1789-1888 : nouvelles frontières de l’esclavage

Mandy, cuisinière asservie à une famille d’Austin, Texas, 1865 ©AustinHistoryCenter/CPB Films

Les Blancs commencent à développer une grande peur des Noirs, tant ils craignent un soulèvement, à l’image de ce qui s’est passé en 1791 à Saint-Domingue. Menée par Toussaint Louverture, cette guerre dure douze ans, et se solde par une défaite de Napoléon Ier. En 1804 est proclamée la première république noire au monde : Saint-Domingue devient Haïti. C’est un très grand choc économique, dans une période de grande demande.
Les esclavagistes quittent Haïti et implantent les méthodes de culture intensive aux États-Unis (coton), à Cuba (sucre) et au Brésil (café). On passe à une économie de masse, avec une augmentation du rendement par esclave : à cette époque, l’Europe consomme massivement ces produits issus des colonies.
En Angleterre, les centres financiers se détournent peu à peu de l’esclavage et cherchent à investir dans les filatures locales : la traite finit par être abolie en 1807 et l’esclavage en 1833. À partir de 1815, elle oblige les autres pays à abandonner les routes de la traite négrière dans l’Atlantique nord4. Les esclaves nés aux Caraïbes sont emmenés aux États-Unis où la culture du coton se développe le long du Mississippi.
Entre 1815 et 1850, le Brésil continue la traite illégalement dans l’Atlantique sud : à Rio de Janeiro, pour un Blanc on compte quatre Noirs qui traversent l’Atlantique. Le principal port d’échange négrier est désormais Zanzibar, sur la façade Est de l’Afrique. Les États-Unis mettent en place l’esclavage industriel, et encouragent les naissances, quitte à en passer par le viol5.
Toutefois, tout au long du xixe s., les idées abolitionnistes gagnent du terrain : les États-Unis sont embarrassés, ils ne souhaitent pas être distancés par les idées progressistes européennes, mais ce sont les planteurs du Sud qui tiennent l’économie. En 1861 éclate la guerre de Sécession, qui fera des ravages entre le Nord abolitionniste et le Sud esclavagiste. En 1865, les Nordistes gagnent la guerre et l’esclavage est aboli. Dans les faits, les Noirs restent des citoyens de seconde zone, cantonnés aux tâches subalternes, n’ayant ni droit de vote, ni liberté de circulation.
1873 : les Européens, sous couvert de lutter contre la traite, contrôlent puis occupent les côtes africaines. Si la traite se termine avec Zanzibar, progressivement les colons s’enfoncent dans le continent pour faire main basse sur les richesses.
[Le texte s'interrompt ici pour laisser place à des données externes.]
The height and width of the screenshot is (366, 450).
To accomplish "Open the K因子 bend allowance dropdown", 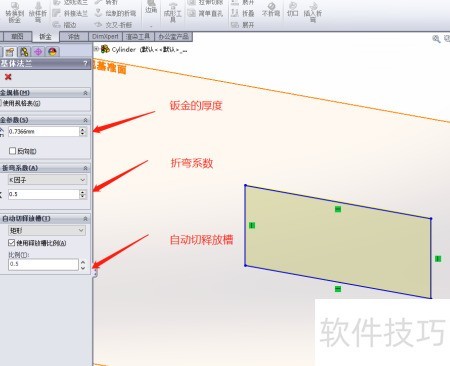I will [x=47, y=180].
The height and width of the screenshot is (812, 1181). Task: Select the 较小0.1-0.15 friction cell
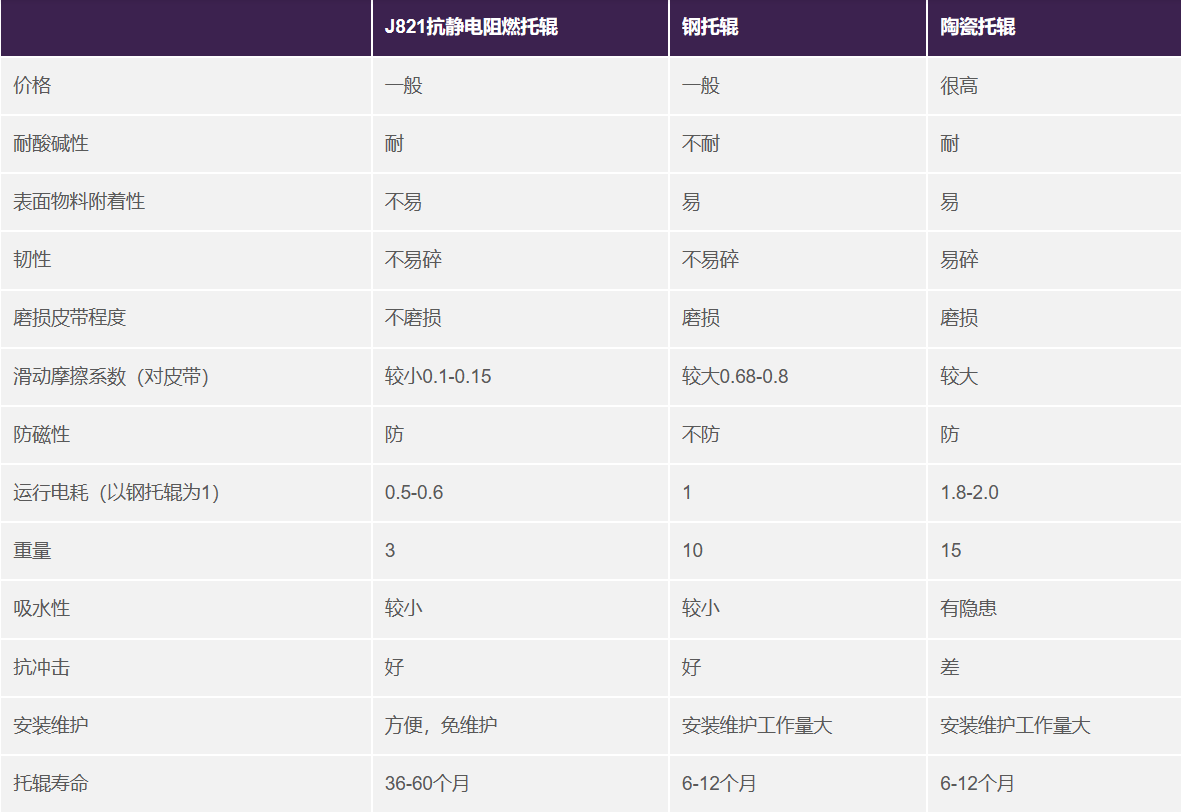point(438,377)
L’esclavage n’existe plus, mais les colons font appel au travail forcé pour exploiter café, sucre, cacao, coton, caoutchouc. Des aventuriers comme Stanley6 achètent à vil prix des pans entiers du Congo au profit du roi des Belges Léopold II. Même les missions d’évangélisation ont une position ambiguë : il s’agit bien sûr d’instruire et de soigner les Africains, tout en affichant une « supériorité ».
En 1888, le Brésil est le dernier pays d’Amérique à abolir l’esclavage, c’est la fin de 450 ans d’esclavage, avec l’idée que le pays devait se « civiliser », « progresser ». Mais alors que faire de tous ces Noirs ? On veut « blanchir » la population, en encourageant la migration de milliers d’Européens pauvres.
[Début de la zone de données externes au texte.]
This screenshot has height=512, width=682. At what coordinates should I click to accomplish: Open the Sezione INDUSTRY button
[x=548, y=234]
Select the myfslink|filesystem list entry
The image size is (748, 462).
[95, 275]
C’est la fin de l’époque des grandes traites négrières, qui auront entraîné la mort de 50 millions d’Africains entre le viie et le xixe siècle.
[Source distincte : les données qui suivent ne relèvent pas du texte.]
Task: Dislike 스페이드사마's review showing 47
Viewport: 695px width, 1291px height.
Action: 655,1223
Femmes esclaves du harem du sultan de Zanzibar, entre 1890 et 1900 ©CPB Films

C’est sur ce chiffre terrible que se conclut ce documentaire. Ce résumé est loin d’être exhaustif ; il n’inclut bien entendu pas tous les éclairages d’universitaires du monde entier, qui apportent moult précisions, mais qu’il aurait été fastidieux de retranscrire. Un détail m’a intéressée : ce film retrace une histoire de l’esclavage à l’échelle mondiale, et ne cherche ainsi pas à entrer dans toutes les dates qui jalonnent chaque Histoire nationale. Cela permet de sortir du côté « Histoire de France », qui n’est d’ailleurs pas de mise dans les programmes7, et de comprendre que la France n’est qu’un rouage dans l’Histoire du monde et pas son pivot.